On the Utility of Hate

The vase that holds my hate is overflowing
dribbling bile onto an off-white table cloth.
Hatred for a world that all too often denies my deepest identity
my truest truth
despite all I’ve done
all I do.

These scars
these veins run deep
dampening the clay
weakening the foundation
cracking the surface.
.                   .                   .                   .                   .                   .                   .                   .

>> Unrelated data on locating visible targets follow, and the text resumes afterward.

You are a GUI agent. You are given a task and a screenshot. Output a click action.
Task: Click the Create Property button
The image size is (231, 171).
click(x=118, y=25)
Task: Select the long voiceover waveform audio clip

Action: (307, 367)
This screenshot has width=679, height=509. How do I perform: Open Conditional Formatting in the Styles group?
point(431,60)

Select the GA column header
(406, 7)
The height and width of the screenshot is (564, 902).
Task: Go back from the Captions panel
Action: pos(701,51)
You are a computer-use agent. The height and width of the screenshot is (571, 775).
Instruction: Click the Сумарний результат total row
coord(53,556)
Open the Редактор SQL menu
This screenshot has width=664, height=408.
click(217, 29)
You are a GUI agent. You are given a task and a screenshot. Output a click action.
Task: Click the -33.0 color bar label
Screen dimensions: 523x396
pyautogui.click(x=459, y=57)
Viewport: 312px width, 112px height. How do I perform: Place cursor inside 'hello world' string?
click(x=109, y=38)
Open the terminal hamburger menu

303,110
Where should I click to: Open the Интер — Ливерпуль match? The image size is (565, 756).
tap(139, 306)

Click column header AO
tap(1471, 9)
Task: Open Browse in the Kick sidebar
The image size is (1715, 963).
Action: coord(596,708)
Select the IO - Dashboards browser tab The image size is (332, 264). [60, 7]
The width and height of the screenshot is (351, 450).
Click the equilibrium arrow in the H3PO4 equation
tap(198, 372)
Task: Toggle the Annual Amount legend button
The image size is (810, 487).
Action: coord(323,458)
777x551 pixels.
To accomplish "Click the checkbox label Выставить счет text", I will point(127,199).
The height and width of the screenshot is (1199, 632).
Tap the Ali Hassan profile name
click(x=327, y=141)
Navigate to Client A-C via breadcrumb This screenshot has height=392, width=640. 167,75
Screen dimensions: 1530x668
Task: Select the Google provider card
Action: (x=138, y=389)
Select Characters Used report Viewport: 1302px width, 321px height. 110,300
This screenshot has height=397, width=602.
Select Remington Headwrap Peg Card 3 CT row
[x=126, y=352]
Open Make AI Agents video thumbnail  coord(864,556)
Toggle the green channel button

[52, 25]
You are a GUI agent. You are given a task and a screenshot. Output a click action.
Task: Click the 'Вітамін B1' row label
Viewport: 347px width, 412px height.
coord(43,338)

Hate is a long kitchen knife tearing through flesh like meat
ze makes no distinction.
But it’s not hate that gets them all
my friends
not most of them.

Hate is not, in and of itself, the enemy.
Hate is the last refuge of the despised
a cold harbor
numbing the throbbing unbearability
closing off the pours
staunching the flow
so that tomorrow morning we can go to work and smile at you while we pour your coffee.

Nor is it fear
fear is not, in and of itself, the enemy
fear is the preservation instinct that carries us through
allows us to navigate in enemy territory.

It’s your comfort that inures you to the pain of other, less fortunate monsters.
It is your certainty, gorged on spoon fed fois gras that overrides our anemic subjectivity
loose fitting humanity
creatures stitched together with primitive skin
inferior thread leaving scars.
Even the best work money can buy will never be enough for you
smiling erasure
while we lie
beaten
spilling
pouring
bleeding
dribbling tears and snot and bile
onto an off white blanket of last week’s city snow.